Détail préliminaire, je suis arrivé dans l’univers de Dune par l’intermédiaire du jeu vidéo au début des années 90, et dans un premier temps Dune 2 de Westwood Studios (qui a pour ainsi dire inventé le jeu de stratégie en temps réel), puis par le fantastique jeu Dune de Cryo qui reprenait l’histoire du bouquin. Seulement après, j’ai découvert les romans, il y a une quinzaine d’années grâce à un pote de fac qui me les avait fortement recommandés. Ça m’avait complètement emporté et initié à la Science-Fiction.

Sans être un expert, j’aime bien m’intéresser à tout ce qui touche à l’univers de Dune (livres, jeux de plateau, jeux vidéo, film, série TV, etc.) et j’avais bien entendu vu passer des infos sur projet d’adaptation de Dune par Jodorowsky dans les années 70, mais en revanche, je dois avouer que le film Jodorowsky’s Dune de Franck Pavich relatant ce projet était complètement passé à côté de mon radar.

C’est grâce à Gilles Da Costa (de l’excellent Posdcast Splitscreen) et au Docteur No (du non moins excellent Daily Mars) que j’ai appris son existence il y a quelques années.

Je me le suis donc procuré (initialement en VO sans sous-titres, français / anglais / espagnol / allemand) et l’ai visionné tout début 2015 et revu récemment avec le même plaisir.

À l’issue de ce visionnage, je pense que le Dune de Jodorowsky est le plus grand film de SF jamais tourné! En même temps ça tombe bien, il n’a jamais été tourné !

Et pourtant! Quel potentiel sur le papier !


Est-ce un film, un documentaire ? de quoi ça parle ?

Le film tourne autant autour du projet avorté, que du personnage d’Alejandro Jodorowsky, créateur chilien d’œuvres toutes plus folles, expérimentales, excentriques, hallucinées les unes que les autres dont El Topo ou La montagne sacrée.

Issu de la mouvance undergroud mexicaine, Jodorwsky arrive en France avec La Montagne sacrée qui obtient un certain succès. Suite à ça, Michel Seydoux, le producteur, propose à Alejandro Jodorowsky de produire son prochain film.
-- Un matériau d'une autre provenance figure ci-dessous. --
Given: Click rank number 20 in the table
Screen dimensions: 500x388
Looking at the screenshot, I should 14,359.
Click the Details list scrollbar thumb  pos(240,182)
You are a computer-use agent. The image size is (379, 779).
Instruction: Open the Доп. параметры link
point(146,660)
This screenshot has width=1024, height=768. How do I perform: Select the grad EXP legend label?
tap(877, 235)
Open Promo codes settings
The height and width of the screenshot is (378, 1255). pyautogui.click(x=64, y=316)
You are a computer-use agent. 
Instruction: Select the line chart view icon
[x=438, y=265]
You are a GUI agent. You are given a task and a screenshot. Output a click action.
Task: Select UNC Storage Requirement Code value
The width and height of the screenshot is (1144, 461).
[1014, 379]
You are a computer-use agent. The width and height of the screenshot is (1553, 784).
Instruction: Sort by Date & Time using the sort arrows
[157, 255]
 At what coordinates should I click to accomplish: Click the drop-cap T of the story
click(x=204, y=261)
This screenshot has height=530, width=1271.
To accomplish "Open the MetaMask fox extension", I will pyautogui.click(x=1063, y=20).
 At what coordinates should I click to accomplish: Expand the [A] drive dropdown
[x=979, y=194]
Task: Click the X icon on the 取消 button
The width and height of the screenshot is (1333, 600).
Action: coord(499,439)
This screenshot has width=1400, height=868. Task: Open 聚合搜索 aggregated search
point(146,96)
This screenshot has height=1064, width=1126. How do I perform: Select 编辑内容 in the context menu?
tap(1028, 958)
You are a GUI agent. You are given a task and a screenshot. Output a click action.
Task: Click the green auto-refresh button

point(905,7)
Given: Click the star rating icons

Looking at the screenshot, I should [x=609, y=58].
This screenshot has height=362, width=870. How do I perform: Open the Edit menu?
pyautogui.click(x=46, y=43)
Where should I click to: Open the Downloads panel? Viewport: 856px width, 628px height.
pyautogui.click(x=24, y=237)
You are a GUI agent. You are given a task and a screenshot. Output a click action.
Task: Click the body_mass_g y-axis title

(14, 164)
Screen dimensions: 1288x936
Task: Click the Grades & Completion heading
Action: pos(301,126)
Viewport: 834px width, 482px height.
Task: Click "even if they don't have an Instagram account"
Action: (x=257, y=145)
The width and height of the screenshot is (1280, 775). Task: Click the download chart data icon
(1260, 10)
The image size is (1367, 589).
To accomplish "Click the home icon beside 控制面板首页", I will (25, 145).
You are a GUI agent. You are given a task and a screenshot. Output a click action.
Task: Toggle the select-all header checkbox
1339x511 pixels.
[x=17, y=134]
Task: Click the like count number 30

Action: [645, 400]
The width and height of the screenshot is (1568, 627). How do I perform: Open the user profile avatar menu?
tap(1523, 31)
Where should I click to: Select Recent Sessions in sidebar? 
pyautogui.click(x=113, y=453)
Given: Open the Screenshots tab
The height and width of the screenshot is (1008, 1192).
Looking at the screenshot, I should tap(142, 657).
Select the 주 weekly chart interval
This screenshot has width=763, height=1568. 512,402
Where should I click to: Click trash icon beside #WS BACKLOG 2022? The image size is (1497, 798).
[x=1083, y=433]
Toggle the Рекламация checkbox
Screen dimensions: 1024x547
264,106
Alejandro Jodorowsky se lance alors dans son projet le plus ambitieux: l’adaptation du roman Dune de Frank Herbert, un peu comme un pari.

C’est le début de la pré-production grandiose et mégalo de Dune durant 2 années et qui aboutira à un désastre, suite au refus des studios de le financer.

Voilà ce que raconte ce film.

Dès le début, une fois le script écrit, Jodorowsky va ainsi commencer à chercher des « guerriers spirituels » (c’est lui qui le dit) pour le mettre en place.



Le casting artistique et technique

Pour commencer, il s’attache les services de Jean Giraud, alias Moëbius, (juste après avoir parcouru Blueberry) pour le story-board, les personnages et les costumes.

Tout n’est qu’une succession de décisions sur des coups de tête comme celui-ci, avec un culot monstre et bien entendu, la chance qui en découle (jusqu’à un certain point).

Les anecdotes de recrutement sont parfois hallucinantes : il déboule comme une fleur pendant que Pink Floyd mixe Dark Side of The Moon, et Jodorowsky les engueule parce qu’ils ne comprennent pas qu’ils ont été retenus pour créer la musique du plus grand film de l’humanité!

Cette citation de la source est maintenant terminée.